▶ **Exercice**
Recopiez fidèlement le passage de l'article sur Masabumi Hosono qui commence par « Masabumi Hosono, seul » et se termine par « déjà pas mal. ».

▶ **Texte affiché**
════════

À bord du Titanic: quand le destin joue des tours à ce pauvre Masabumi Hosono…
Vous souvenez-vous de Tsutomu Yamaguchi, le seul homme qui survécut à la fois au bombardement d’Hiroshima puis à celui de Nagasaki et qui fut élevé au rang de héros national? Eh bien, le Japonais dont nous allons parler aujourd’hui est à peu de choses près son antithèse absolue! Lui aussi survécut à une tragédie mondialement célèbre, mais contrairement à son compatriote, le Japon tout entier le couvrit d’opprobre lors de son retour au pays…
Masabumi Hosono (細野 正文 pour les intimes), c’est son nom, est un petit fonctionnaire parmi tant d’autres travaillant pour le ministère des transports japonais. Il a une quarantaine d’années lorsque, en 1910, son employeur l’envoie en Russie pour y étudier l’infrastructure ferroviaire du pays et, pourquoi pas, y trouver une source d’inspiration adaptable au Japon. Pendant deux ans, il travaille minutieusement pour mener à bien sa mission. Puis vient l’heure de rentrer au bercail. Il fait un crochet par Londres puis se rend à Southampton pour embarquer à bord… du Titanic! Nous sommes le 10 avril 1912 et Masabumi Hosono est le seul Japonais à embarquer sur le gigantesque et tristement célèbre navire.
« (…) lors d’un combat entre un bateau à 7.5 millions de dollars de l’époque et un iceberg, c’est toujours l’iceberg qui gagne. »
Point besoin de faire durer le suspense, la suite, tout le monde la connaît. Quatre jours plus tard, le commandant du Titanic démontre au monde entier que lors d’un combat entre un bateau à 7.5 millions de dollars de l’époque et un iceberg, c’est toujours l’iceberg qui gagne.
Masabumi Hosono, seul Japonais à bord du Titanic
1324 passagers et 889 membres d’équipage à bord, forcément, ça fait beaucoup de monde à sauver… Mission d’ailleurs quasi impossible quand on sait que la capacité des canots de sauvetage n’excède pas 1178 personnes au total. Pire! Dans la panique générale, la plupart des canots s’éloignent du navire en perdition à moitié vide… Le lecteur optimiste pensera néanmoins qu’ils étaient également à moitié pleins, ce qui est déjà pas mal.
Les femmes et les enfants d’abord!
À ce stade, il y a deux écoles:
– À bâbord, le capitaine Edward Smith et son second sont assez ouverts d’esprit. Même s’ils accordent la priorité aux femmes et aux enfants, bien sûr, ils acceptent toutefois que quelques hommes se faufilent sur les canots.

════════

▶ **Données enregistrées**
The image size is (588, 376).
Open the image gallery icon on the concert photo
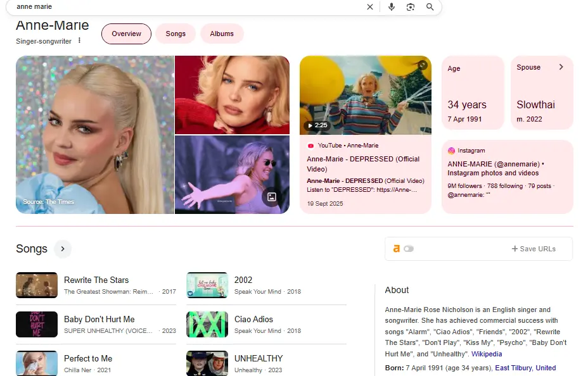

════════

▶ **Réponse rédigée**
Masabumi Hosono, seul Japonais à bord du Titanic
1324 passagers et 889 membres d’équipage à bord, forcément, ça fait beaucoup de monde à sauver… Mission d’ailleurs quasi impossible quand on sait que la capacité des canots de sauvetage n’excède pas 1178 personnes au total. Pire! Dans la panique générale, la plupart des canots s’éloignent du navire en perdition à moitié vide… Le lecteur optimiste pensera néanmoins qu’ils étaient également à moitié pleins, ce qui est déjà pas mal.